### Set tasks
1/ In the discussion of meshfree methods, why does the writer say meshfree methods call for a higher-order quadrature rule, and what effect does this have?
2/ Retype the part of the meshfree methods discussion between "That is one" and "not numerically intensive?", inclusive.
3/ Write what comes next in the discussion of meshfree methods, starting after its final sentence.

--- START OF Selected passage ---

Thank you very much for your excellent posts both here and on meshfreemethods blogspot. Below are my opinions.

- I think local Voronoi mesh used in nodal integration is also a mesh. However, to mesh and adjust in a local domain are not time-consuming tasks such as in FEM. Moreover, with strain smoothing technique, this method can give very good results.

- If one uses Galerkin methods and does not want to deal with meshes in numerical integration, he can use moving integration subdomains. In this method, a set of patches Ωk covers the entire problem domain is used with its corresponding distribution function Ψk .

The patches can overlap each other or not (but there is no gap). A simple geometry for Ωk often used is quadrature (in 2D). If the centers of these quadratures coincide with given nodes, then Ωk(moving quadratures at node Xk) must be covered by the support domain of node Xk. They also can be the same.

The Shepard function is one of the distribution functions, which partition the unity.

Using these techniques leads to integrate on subdomains (moving quadratures) in stead of the entire domain when computing each nodal stiffness/force matrix. With linear problems, just one Gauss point is needed for each subdomain, and it is very interesting that it is the given node.

 That is one of truly meshfree methods for Galerkin weak form. No mesh is needed. 

Quoc-Duan

abshaw's picture

I would like to add few comments. Firstly as we know that all difficulties present in FEM are consequence of use of elements (mesh) which are essentially the building blocks of FEM. Meshfree method is introduced as an alternative scheme to overcome these difficulties. However, even in Meshfree methods based on weak projection of the governing PDE, one requires a background mesh. Consequently,

 

  1. In the refinement process one needs to modify the background mesh. Is this not numerically intensive?
  2. Since Meshfree shape functions are rational we need higher order quadrature rule for numerical integration. This again increases the computation time.
  3. Support size of window function is one of the very tricky issue in Meshfree method. User requires some numerical experiment to fix the optimum support size.

 Now the question is “is it possible to bypass the above mentioned difficulties?” 

Issue of integration:

One may go for collocation technique. But this may lead to stability problem. I think one solution could be the use of Cosserat continuum theory where balance laws are formulated based on some deformable directors. Using the local form of balance laws one may easily avoid the burden of numerical integration. Moreover it is already numerically demonstrated that Cosserat theory does not suffer any stability problem.

--- END OF Selected passage ---
--- START OF Entries ---

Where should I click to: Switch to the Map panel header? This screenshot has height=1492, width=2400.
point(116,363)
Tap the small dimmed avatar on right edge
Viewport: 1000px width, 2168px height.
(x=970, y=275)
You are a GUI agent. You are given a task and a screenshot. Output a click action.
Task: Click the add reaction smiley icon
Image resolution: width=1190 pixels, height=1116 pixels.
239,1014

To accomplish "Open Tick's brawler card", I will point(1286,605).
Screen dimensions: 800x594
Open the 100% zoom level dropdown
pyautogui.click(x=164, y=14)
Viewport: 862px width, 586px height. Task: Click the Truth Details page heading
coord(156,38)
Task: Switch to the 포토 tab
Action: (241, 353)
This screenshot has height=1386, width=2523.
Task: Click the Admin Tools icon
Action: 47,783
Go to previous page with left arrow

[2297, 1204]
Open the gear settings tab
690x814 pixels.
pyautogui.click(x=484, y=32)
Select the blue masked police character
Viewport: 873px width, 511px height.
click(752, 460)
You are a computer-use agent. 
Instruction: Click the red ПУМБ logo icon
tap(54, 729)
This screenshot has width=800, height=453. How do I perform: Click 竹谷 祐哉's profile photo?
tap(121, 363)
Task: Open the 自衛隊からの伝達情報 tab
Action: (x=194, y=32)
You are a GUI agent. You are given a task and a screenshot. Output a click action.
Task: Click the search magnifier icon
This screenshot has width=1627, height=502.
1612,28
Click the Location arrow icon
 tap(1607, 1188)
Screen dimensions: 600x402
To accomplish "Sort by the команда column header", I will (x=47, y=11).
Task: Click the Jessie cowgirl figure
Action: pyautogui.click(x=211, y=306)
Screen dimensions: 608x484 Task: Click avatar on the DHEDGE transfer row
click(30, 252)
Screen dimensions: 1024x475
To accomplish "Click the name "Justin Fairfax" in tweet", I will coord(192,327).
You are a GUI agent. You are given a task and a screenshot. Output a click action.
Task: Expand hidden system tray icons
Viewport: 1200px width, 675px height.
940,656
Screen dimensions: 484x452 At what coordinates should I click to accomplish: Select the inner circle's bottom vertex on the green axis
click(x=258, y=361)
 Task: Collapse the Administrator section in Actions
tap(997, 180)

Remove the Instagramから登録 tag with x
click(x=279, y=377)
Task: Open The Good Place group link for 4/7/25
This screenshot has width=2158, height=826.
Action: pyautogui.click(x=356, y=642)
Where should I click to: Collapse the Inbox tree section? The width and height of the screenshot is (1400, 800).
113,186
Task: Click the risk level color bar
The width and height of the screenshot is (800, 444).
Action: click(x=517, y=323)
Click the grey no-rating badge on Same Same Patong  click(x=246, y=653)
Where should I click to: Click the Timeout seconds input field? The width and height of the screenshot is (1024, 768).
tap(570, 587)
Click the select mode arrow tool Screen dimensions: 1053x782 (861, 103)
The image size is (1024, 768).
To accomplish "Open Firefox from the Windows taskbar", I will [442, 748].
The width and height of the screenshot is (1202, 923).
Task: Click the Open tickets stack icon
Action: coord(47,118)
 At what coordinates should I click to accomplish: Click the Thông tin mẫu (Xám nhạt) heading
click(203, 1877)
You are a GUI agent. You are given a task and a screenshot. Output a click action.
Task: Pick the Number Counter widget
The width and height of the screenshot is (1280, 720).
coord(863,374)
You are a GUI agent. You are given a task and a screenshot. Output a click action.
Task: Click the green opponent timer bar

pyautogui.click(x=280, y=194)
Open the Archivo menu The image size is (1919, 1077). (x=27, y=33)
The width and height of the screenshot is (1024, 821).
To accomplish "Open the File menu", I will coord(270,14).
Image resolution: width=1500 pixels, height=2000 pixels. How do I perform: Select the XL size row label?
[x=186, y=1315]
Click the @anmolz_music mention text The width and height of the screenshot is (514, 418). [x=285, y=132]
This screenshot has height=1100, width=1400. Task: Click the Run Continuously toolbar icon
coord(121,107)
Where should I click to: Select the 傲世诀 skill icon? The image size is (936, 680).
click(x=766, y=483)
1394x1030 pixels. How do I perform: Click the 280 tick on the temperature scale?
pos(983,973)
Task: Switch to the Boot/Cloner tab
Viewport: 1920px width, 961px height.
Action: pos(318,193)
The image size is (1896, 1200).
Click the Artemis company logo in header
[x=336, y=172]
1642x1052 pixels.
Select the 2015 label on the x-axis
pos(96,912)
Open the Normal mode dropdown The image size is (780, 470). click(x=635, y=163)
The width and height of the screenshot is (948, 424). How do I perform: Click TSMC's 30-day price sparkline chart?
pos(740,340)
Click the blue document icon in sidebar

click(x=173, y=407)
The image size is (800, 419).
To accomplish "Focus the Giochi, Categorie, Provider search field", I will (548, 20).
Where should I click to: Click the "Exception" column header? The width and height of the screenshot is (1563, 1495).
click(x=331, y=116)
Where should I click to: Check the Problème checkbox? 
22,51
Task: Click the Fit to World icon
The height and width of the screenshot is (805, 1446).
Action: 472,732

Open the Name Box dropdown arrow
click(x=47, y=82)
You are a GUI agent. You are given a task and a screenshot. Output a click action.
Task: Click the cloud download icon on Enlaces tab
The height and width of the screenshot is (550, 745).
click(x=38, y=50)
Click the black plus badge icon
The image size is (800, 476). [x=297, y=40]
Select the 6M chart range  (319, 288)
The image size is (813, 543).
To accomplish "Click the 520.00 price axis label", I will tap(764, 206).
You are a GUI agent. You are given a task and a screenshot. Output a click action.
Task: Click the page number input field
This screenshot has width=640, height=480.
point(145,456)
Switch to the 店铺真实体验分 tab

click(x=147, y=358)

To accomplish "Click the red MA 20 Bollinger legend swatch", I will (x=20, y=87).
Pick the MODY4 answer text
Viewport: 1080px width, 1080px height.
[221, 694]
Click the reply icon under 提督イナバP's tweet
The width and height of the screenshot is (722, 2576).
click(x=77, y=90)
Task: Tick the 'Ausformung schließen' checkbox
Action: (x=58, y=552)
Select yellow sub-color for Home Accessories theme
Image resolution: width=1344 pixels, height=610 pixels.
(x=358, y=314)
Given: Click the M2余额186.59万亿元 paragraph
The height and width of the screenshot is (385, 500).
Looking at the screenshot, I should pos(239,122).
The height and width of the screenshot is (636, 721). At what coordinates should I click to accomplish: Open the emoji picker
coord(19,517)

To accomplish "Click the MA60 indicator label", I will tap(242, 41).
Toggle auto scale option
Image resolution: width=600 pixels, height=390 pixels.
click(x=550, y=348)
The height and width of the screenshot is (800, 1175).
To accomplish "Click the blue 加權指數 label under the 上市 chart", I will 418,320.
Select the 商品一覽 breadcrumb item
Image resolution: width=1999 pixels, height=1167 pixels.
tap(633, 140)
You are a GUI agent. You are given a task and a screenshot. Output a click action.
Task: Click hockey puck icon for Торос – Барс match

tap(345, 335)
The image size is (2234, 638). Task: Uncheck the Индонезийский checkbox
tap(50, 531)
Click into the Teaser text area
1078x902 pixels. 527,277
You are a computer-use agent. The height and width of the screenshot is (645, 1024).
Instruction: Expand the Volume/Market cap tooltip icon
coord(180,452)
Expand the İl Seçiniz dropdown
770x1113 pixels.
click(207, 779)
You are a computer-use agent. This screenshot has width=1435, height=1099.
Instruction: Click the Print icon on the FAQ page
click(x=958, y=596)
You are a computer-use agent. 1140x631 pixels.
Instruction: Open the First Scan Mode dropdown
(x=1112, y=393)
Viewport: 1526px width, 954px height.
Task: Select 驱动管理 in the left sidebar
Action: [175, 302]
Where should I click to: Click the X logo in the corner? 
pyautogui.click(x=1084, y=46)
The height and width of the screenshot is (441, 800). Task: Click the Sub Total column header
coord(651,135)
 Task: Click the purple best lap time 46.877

--- END OF Entries ---

### Answer list
1/ Meshfree shape functions are rational, so numerical integration needs a higher-order quadrature rule. This increases the computation time.

2/
That is one of truly meshfree methods for Galerkin weak form. No mesh is needed. 

Quoc-Duan

abshaw's picture

I would like to add few comments. Firstly as we know that all difficulties present in FEM are consequence of use of elements (mesh) which are essentially the building blocks of FEM. Meshfree method is introduced as an alternative scheme to overcome these difficulties. However, even in Meshfree methods based on weak projection of the governing PDE, one requires a background mesh. Consequently,

 

  1. In the refinement process one needs to modify the background mesh. Is this not numerically intensive?

3/
 

Issue of support size

One may use a window function that having automatically adjustable support size depending on the order of consistency. One immediate choice could be the use of non-uniform rational B-splines (NURBS).  You may see this paper “A NURBS based error reproducing kernel method”, Appeared online in computational mechanics.

 

Connection between geometry and approximation:

Sukumar, as you have told that there must be a relation between geometry and approximation. In this regard the iso-geomeric analysis concept proposed by Hughes et all is interesting (CMAME, vol 194, issue 39-41, pp.4135-4195).

 

I welcome any further comments on this.

I'll try to comment on most of your questions here.

1. In the refinement process one needs to modify the background mesh. Is this not numerically intensive?

It's not necessarily the case that the background mesh needs to be modified with refinement. Many methods do use a *fixed* background mesh. Further, some methods employ a variation on nodal integration, and do not rely on a background mesh at all. Finally, the modification of the mesh, when it is used, need not be numerically intensive.

2. Since Meshfree shape functions are rational we need higher order quadrature rule for numerical integration. This again increases the computation time.

Not all meshfree shape functions are rational functions. Sometimes people do use high-order Gauss quadrature, and that certainly can be expensive. However, I would contend that this is not a particularly smart way to handle things.

3. Support size of window function is one of the very tricky issue in Meshfree method. User requires some numerical experiment to fix the optimum support size.

This is a valid point. However, some of the "better" meshfree methods do not have this problem. For example, with NEM, there is no support size question.

N. Sukumar's picture

All your points are valid; a few more supplements to what John has mentioned.  Yes, issues such as numerical integration, `choice of support sizes' exist. Hence the attempt by many to move to stable nodal integration methods (at least for large deformation). A recent paper in ijnme (early view) provides a nice background on the subject, points our the issues, and proposes a solution.  Yes, the isogeometric concept is appealing (given its ties to b-splines/nurbs) from the geometry-approximation perspective.  If one wants freedom from a `mesh' one has to pay the price elsewhere . . . or at least be willing to do so. The link to the paper I mentioned is here

B.Banerjee's picture

I would like to comment on your use of “local form of Cosserat Balance laws “for avoiding Numerical Integration. I think this is only valid when the kinematic quantities are the functions of time only. For Cosserat surface and Cosserat rod approximations, kinematic quantities are functions of space variables also, so any weak projections needs Numerical integration, and one cannot avoid it. The only way to avoid it is to go for Collocation scheme.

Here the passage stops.